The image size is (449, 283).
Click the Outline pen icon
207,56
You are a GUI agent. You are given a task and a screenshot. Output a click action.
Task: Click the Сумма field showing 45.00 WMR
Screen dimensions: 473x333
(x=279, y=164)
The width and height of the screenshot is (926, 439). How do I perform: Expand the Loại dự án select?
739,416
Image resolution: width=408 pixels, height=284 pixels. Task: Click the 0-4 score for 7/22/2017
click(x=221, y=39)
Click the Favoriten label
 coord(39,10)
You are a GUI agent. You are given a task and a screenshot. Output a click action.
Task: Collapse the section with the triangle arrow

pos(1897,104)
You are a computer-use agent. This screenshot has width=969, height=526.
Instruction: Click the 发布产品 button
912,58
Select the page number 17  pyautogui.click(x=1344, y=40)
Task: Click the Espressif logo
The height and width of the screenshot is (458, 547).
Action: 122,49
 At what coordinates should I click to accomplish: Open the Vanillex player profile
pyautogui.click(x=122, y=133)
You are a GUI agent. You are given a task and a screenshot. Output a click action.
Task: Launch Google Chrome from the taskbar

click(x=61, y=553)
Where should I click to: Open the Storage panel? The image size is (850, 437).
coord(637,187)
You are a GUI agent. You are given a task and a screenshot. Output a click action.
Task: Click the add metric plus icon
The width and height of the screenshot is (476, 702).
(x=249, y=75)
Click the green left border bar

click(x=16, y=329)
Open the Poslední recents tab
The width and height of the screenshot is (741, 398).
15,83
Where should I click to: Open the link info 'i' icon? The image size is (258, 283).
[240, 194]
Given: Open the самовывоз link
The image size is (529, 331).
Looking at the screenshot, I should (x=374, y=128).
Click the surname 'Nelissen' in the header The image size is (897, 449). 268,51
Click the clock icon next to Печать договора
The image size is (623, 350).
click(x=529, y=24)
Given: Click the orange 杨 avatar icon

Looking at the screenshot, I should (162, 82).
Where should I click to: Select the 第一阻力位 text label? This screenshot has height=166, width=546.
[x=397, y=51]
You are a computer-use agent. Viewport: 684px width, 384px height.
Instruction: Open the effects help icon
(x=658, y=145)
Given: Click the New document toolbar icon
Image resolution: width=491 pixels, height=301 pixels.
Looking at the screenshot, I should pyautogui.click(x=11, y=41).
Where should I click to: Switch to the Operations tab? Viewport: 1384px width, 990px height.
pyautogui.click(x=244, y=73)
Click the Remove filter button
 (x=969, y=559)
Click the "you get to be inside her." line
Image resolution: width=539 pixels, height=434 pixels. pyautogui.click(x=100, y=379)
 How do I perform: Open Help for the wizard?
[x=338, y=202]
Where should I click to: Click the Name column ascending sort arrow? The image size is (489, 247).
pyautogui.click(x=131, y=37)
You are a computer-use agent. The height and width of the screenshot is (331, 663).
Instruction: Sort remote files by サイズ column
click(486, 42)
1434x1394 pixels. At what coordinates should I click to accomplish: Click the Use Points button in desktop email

[WORK INSTRUCTIONS] The answer must be every line of the listing that holds the word "computer".

[EXPECTED ANSWER]
You are a computer-use agent. This screenshot has width=969, height=526.
You are a computer-use agent. Viewport: 684px width, 384px height.
You are a computer-use agent. The height and width of the screenshot is (331, 663).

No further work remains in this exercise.